First, let’s try to encode the letter ‘V’ using base64. In ASCII, the letter ‘V’ is 86, which in 8-bits representation translates to: 01010110. After encoding and ignoring the padding, as we are interested only in the prefix, we take only the first 6 bits of the representation, which means 010101. In base 64, this is 21, which surprisingly is also ‘V’. This means that every time we try to encode anything that starts with the letter ‘V’ we will end up with an encoded string that also starts with ‘V’ (!). This is a never-ending loop.
|Letter||ASCII (8 bits)||Base64 (6 bits)|
After checking the rest of the characters, ‘V’ is the only one that has this special attribute. So, ‘V’ is the only character that we can put at the beginning of the string we want to encode and end up with the same character at the beginning of the encoded string.
The next question is if we encode some random string using Base64, will we always get an encoded string that starts with ‘V’ after a couple of encodings? The answer is yes.
Below is a graph showing, bottom up, the Base64 re-encoding outcome for each ASCII-readable character and digit. Each color represents the encoding distance to ‘V’: blue – four encoding iterations; green – three encoding iterations; yellow – two encoding iterations; orange – one encoding iteration. For instance, it takes four encoding iterations to get to ‘V’ from ‘k’ (k->a->Y->W->V) and two iterations from ‘P’ (P->U->V). Overall, the minimal number of iterations getting to ‘V’ is, of course, 0 (‘V’->’V’ J) while the maximum number of iterations is 5 (for instance, starting with the 128 ASCII char ->w->d->Z->W->V ).
After the ‘V’ in the prefix is set, more encodings will result in longer fixed prefixes.

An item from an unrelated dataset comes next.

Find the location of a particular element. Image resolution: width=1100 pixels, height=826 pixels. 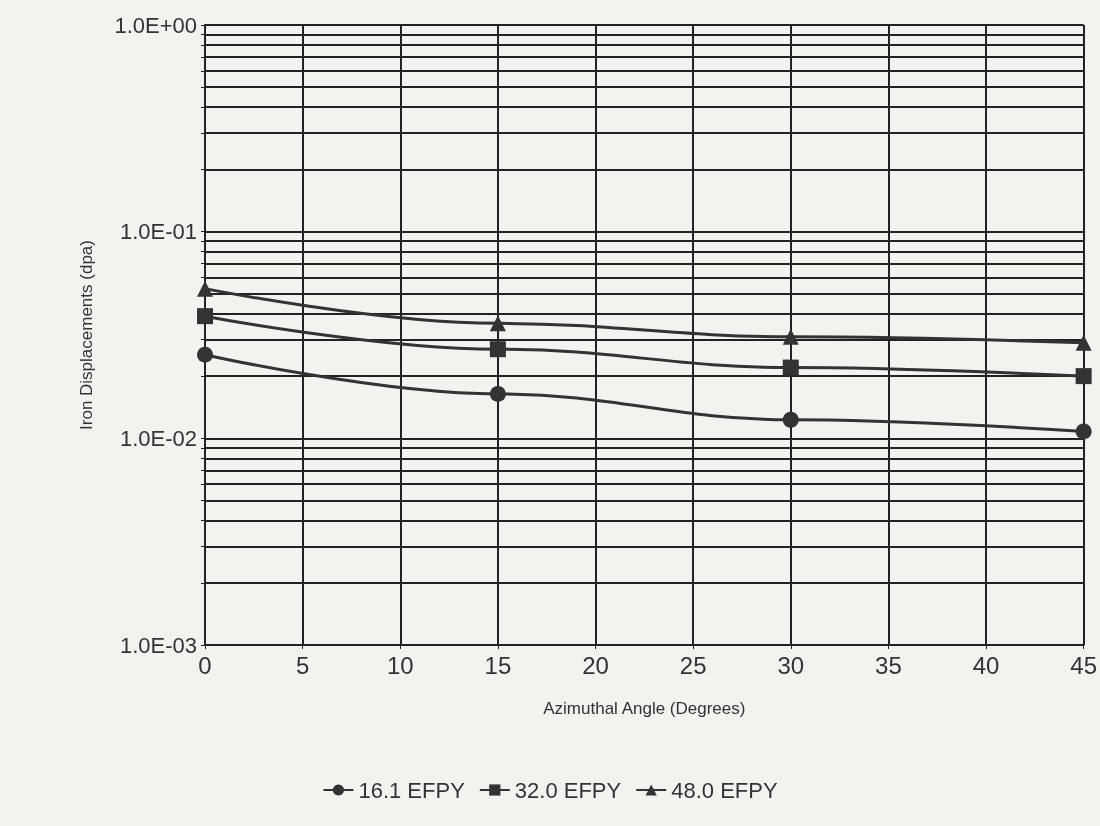

x-tick-label: 35 is located at coordinates (888, 665).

We tested all the available characters and saw that it takes at most two more encodings to get the next prefix character “m”, and at most two more encodings to get the next character “0”.

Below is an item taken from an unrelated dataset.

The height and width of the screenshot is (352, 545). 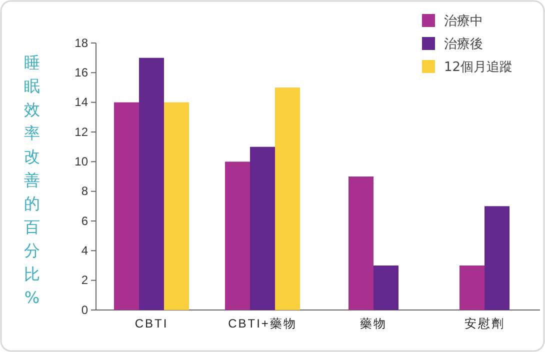 I want to click on y-tick-label: 2, so click(x=84, y=280).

Before going forward to longer prefixes let’s try to understand why this phenomenon happens. We take the string ‘Vm0’ and encode it using Base64:
What happened here is that the first 6-bits of ‘V’ in its 8-bit representation are exactly its 6-bit representation. Now, taking the extra 2-bits from its 8-bits representation and adding the first 4-bits of the representation of ‘m’ in 8-bits gives exactly the 6-bits representation of ‘m’. The same logic goes with the representation of ‘0’. Note that we are left a remaining 6-bits, which is the representation of ‘w’ in 6-bits. Meaning that what makes the ‘Vm0’ prefix special is that its 8-bits representation is similar to its 6-bits representation.
Inflation of the prefix
It is noteworthy that after encoding the first three letters of the fixed prefix, there is a leftover of 6-bits. These 6-bits will determine the next letter of the prefix. In fact, for every three letters added to the fixed prefix, after encoding there are an extra 6-bits left which will determine an extra character of the prefix. This means that the fixed prefix will inflate in each extra encoding by the number of letters in the prefix, divided by three. For example, if there are nine characters in the fixed prefix, then after another encoding there will be twelve characters in the fixed prefix.